Martins sees the yearly road death toll as one of the major problems facing the country and says his department is committed to halving the fatalities by 2020.
The former Umkhonto weSizwe operative comes across as a man who lives with contradictions.
As an avowed communist of many years, he sees nothing wrong in championing the tolling of Gauteng’s freeways, even though his critics see the move as tantamount to privatising public roads.
They say this will mean those without money won’t use the freeways.
Martins says e-tolling, which is being opposed by Cosatu, other civil society groups and motorists alike, is inevitable for government to rope in private investment to finance major infrastructure programmes.
“The infrastructure remains the property of the state. We have an obligation to ensure our roads are up to standard and compare to the best in the world.
“Let me be frank. If we were to leave our roads to deteriorate ... there’s a cost involved there. They have a material impact on vehicle tyres and the mechanics of cars. All those are costs. People using the roads would be the first to say the roads are going to the dogs.
“The use of the roads has tax implications. We need to find money from somewhere,” he says.
He denies that tolling is privatisation or that it will keep the poor off the freeways, citing exemptions given to public transport as an example of how the government has tried to ease their lot.
As the transport minister, Martins believes in leading by example.
He says his own “German car” – a Chicco he bought in 1995, and which he uses when he visits family in his native township of Alexandra and Pietermaritzburg – is tagged, even though it spends most of the year in Cape Town.
Financing the roads by raising loans helps the SA National Roads Agency Limited to free up funds for the refurbishment of rural roads.
“We don’t have to apologise for having refurbished the (Nkandla) road. We have to ensure that the infrastructure in rural areas also compares to the best possible. It can’t be that we have the best in Joburg and Cape Town city centres,” he says.
Some suggest that Martins’ appointment as transport minister was a “poisoned chalice” as e-tolling was bound to put him on a collision course with Gauteng residents.
Their anger at the government was palpable at recent public hearings on tariffs.
Martins had received more than a 11 000 comments on e-tolling.
E-tolling legislation is still winding its way through Parliament.
However, the 56-year-old says there’s more to the transport portfolio than tolling.
It also includes rail, air and sea transport, and has 12 agencies falling under it.
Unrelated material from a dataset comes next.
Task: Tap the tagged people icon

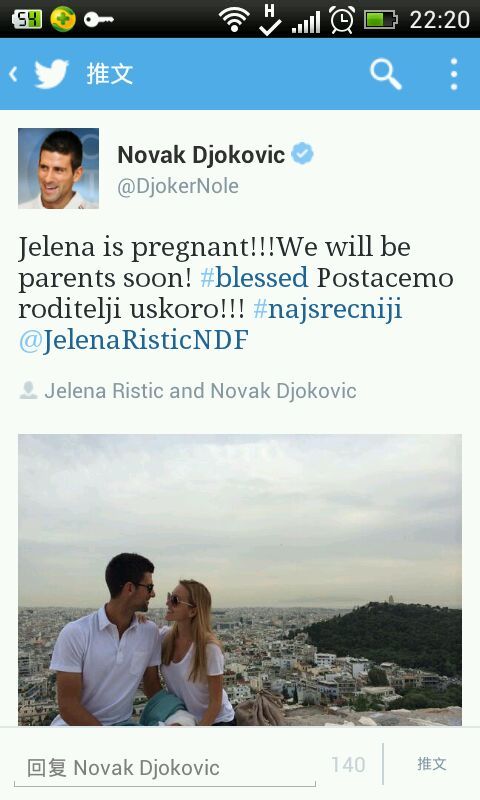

Beside, he says one of his tough tasks during his time in Parliament was to chair the home affairs portfolio committee at a time when the department was notorious for being in a shambles.
It eventually was turned around.
“The skills that people bring to work will assist them. That will always stand you in good stead. I don’t see the department as a poisoned chalice,” he says.
His first order of business when he took office was to talk to stakeholders in his portfolio and “this has enabled us to acquire an even much broader understanding of the transport mandate”.
During the e-tolls hearing, people lamented the absence of a viable public transport system.
Martins reckons there’s enough public transport to ferry people around.
“The introduction of the Gautrain in Gauteng marked a turning point in South Africa’s public transport history.
“But we need to do more work in the area of Metrorail.
The Passenger Rail Agency of SA’s new rolling stock programme will see us pumping billions into the revitalisation of the passenger rail system, which has been a subject of massive underinvestment in the past 50 years.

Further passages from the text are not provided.